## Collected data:
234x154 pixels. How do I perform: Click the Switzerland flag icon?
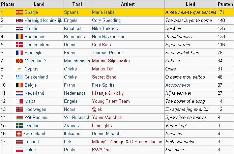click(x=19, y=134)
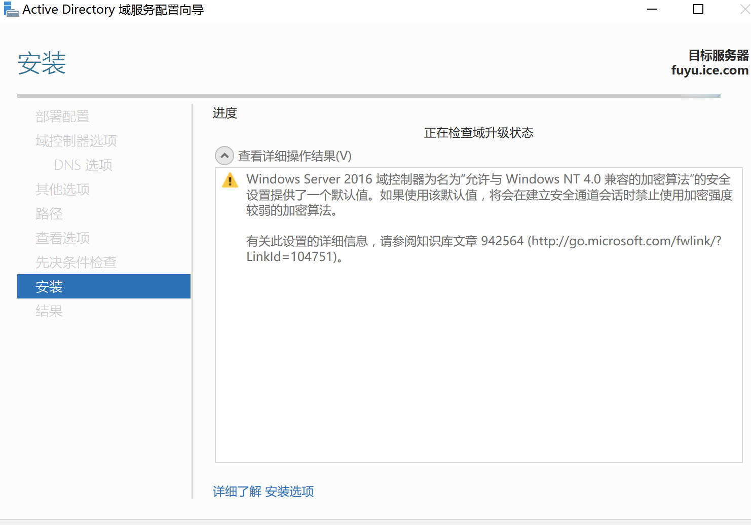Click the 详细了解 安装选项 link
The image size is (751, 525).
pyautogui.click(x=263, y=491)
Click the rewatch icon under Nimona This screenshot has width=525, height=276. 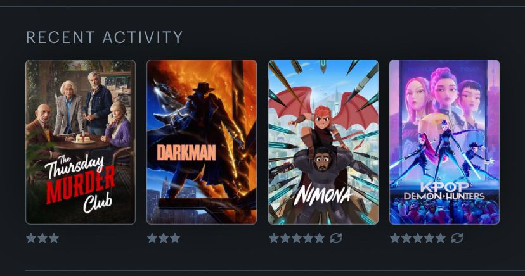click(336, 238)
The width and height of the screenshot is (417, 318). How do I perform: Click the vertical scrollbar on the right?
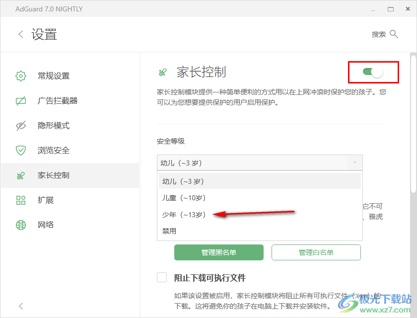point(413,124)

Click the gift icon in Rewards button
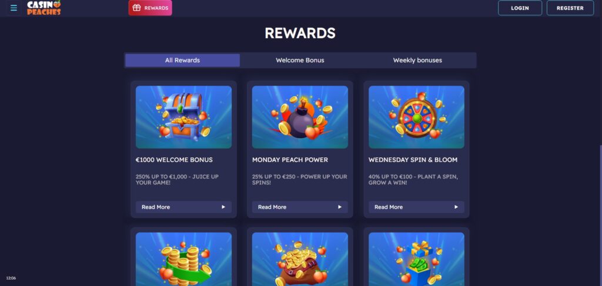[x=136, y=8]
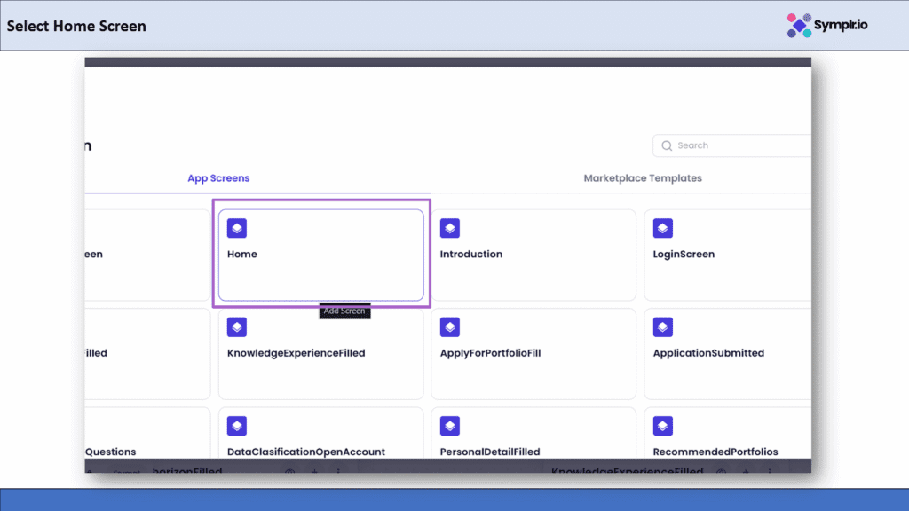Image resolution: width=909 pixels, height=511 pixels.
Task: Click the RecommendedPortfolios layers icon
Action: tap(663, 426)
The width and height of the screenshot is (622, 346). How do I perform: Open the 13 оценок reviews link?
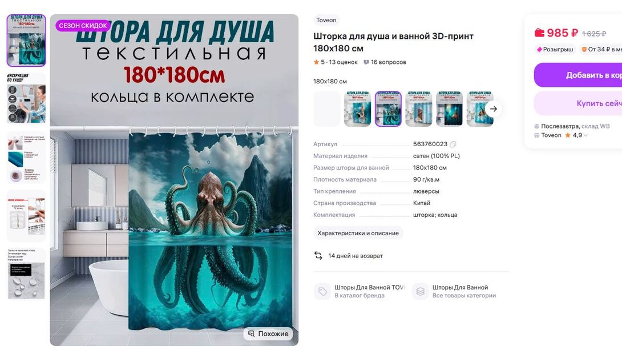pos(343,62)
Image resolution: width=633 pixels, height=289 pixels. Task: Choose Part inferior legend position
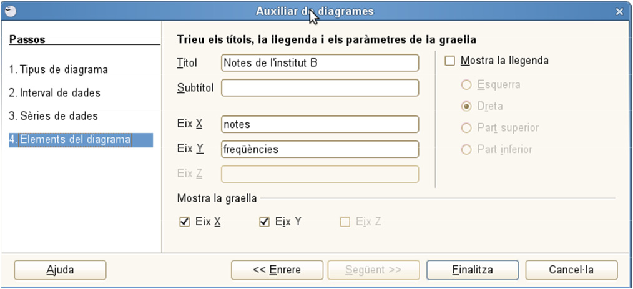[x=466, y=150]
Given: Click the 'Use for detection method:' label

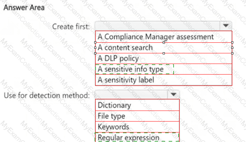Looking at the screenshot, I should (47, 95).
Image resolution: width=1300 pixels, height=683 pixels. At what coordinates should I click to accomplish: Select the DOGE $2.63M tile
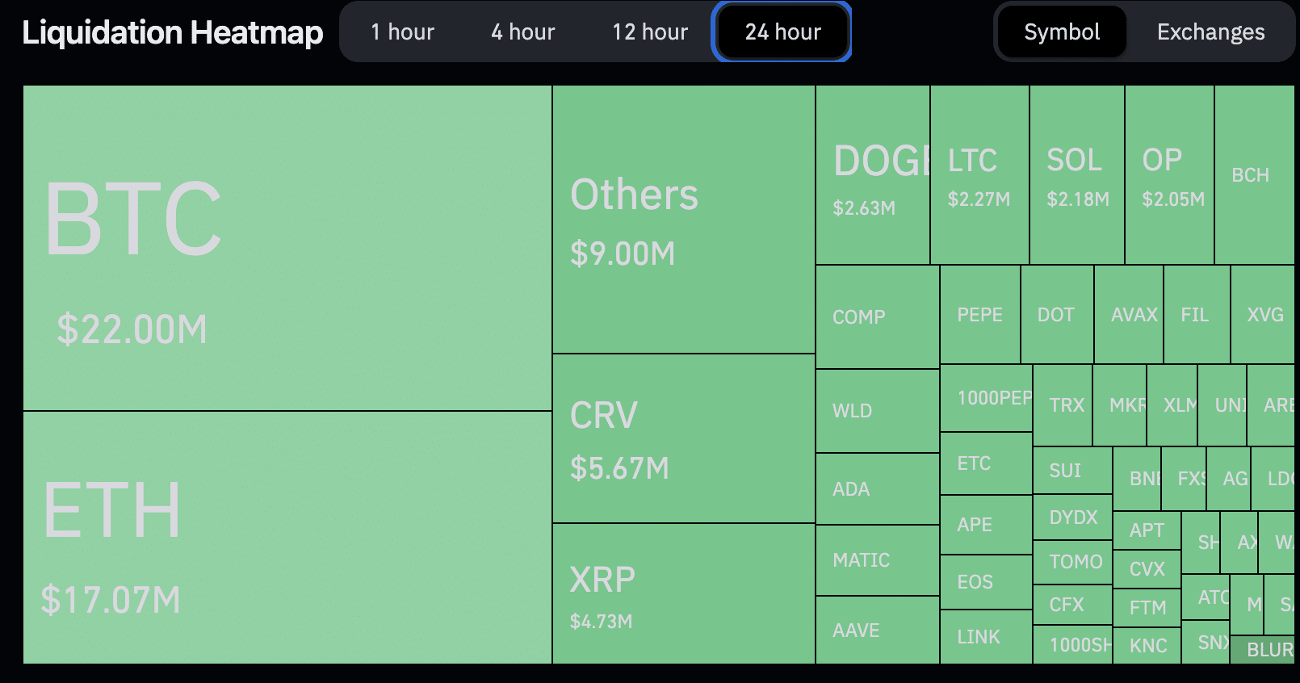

## WHAT IS NEEDED:
Once you find the line containing "Image resolution: width=633", retype it and every line after it through the last line of the records above, exactly. Add nothing else, and leave out the pictures.

## EXERCISE RESPONSE:
Image resolution: width=633 pixels, height=289 pixels. Task: Choose Part inferior legend position
[x=466, y=150]
Given: Click the 'Use for detection method:' label

Looking at the screenshot, I should (47, 95).
Image resolution: width=1300 pixels, height=683 pixels. At what coordinates should I click to accomplish: Select the DOGE $2.63M tile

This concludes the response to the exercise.